▶ [Work instructions]:
Please carry on the kernel mailing-list thread about the MPOL_PREFERRED memory policy, shown below, starting after its last sentence.

I apologize for the oversight when reviewing the code regarding the 
process of setting only the first node in the nodemask for the 
MPOL_PREFERRED memory policy. After reviewing the mpol_new_preferred 
function, I realized that when setting the memory policy, only the first 
node from the user's nodemask is copied into the corresponding memory 
policy instance's nodemask, as shown in the following code:

static int mpol_new_preferred(struct mempolicy *pol, const nodemask_t 
*nodes)
{
     if (nodes_empty(*nodes))
         return -EINVAL;

     nodes_clear(pol->nodes);
     node_set(first_node(*nodes), pol->nodes); //only the first node to 
be set
     return 0;
}

Due to my previous oversight, I mistakenly assumed that multiple nodes 
could be set in pol->nodes, leading to my incorrect understanding. 
Therefore, the original code is correct. Thank you all for your responses.
Michal Hocko Nov. 25, 2024, 8:18 p.m. UTC | #5
On Tue 26-11-24 03:45:01, Junjie Fu wrote:
[...]
> I apologize for the oversight when reviewing the code regarding the process
> of setting only the first node in the nodemask for the MPOL_PREFERRED memory
> policy. 

There is no need to apologize! Really, this code is far from
straightforward and it is not easy to get all the loose ends together.

▶ [Data provided]:

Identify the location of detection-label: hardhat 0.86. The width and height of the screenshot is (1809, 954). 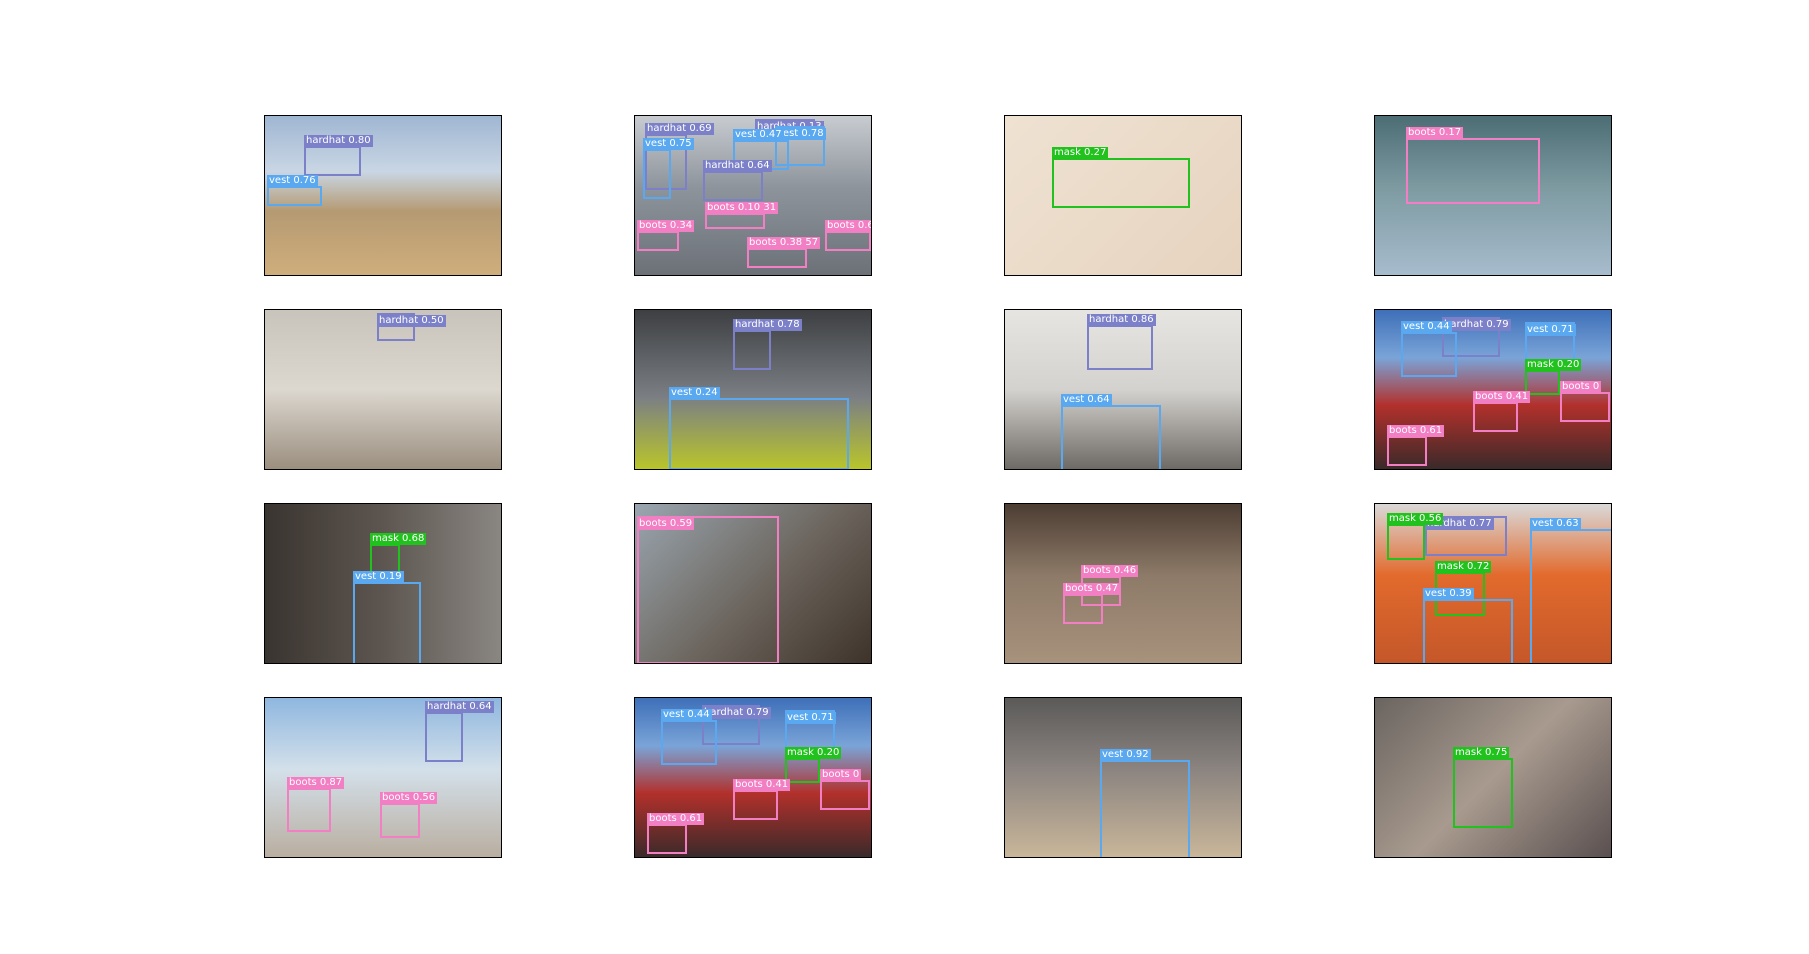
(1122, 320).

▶ [Written answer]:
What helps though, is to help reviewers with the problem statement. It
often helps to state whether the fix is based on code review or it is
fixing a real life or even artificial workload.
Junjie Fu Nov. 25, 2024, 8:41 p.m. UTC | #6
On November 26, 2024 at 4:18, Michal Hocko wrote:
> On Tue 26-11-24 03:45:01, Junjie Fu wrote:
> [...]
>> I apologize for the oversight when reviewing the code regarding the process
>> of setting only the first node in the nodemask for the MPOL_PREFERRED memory
>> policy.
> 
> There is no need to apologize! Really, this code is far from
> straightforward and it is not easy to get all the loose ends together.
> What helps though, is to help reviewers with the problem statement. It
> often helps to state whether the fix is based on code review or it is
> fixing a real life or even artificial workload.

Thank you very much for your understanding and kind words. I truly 
appreciate your helpful suggestion, and I will make sure to provide more 
context and clarity for reviewers in future submissions to avoid any 
confusion.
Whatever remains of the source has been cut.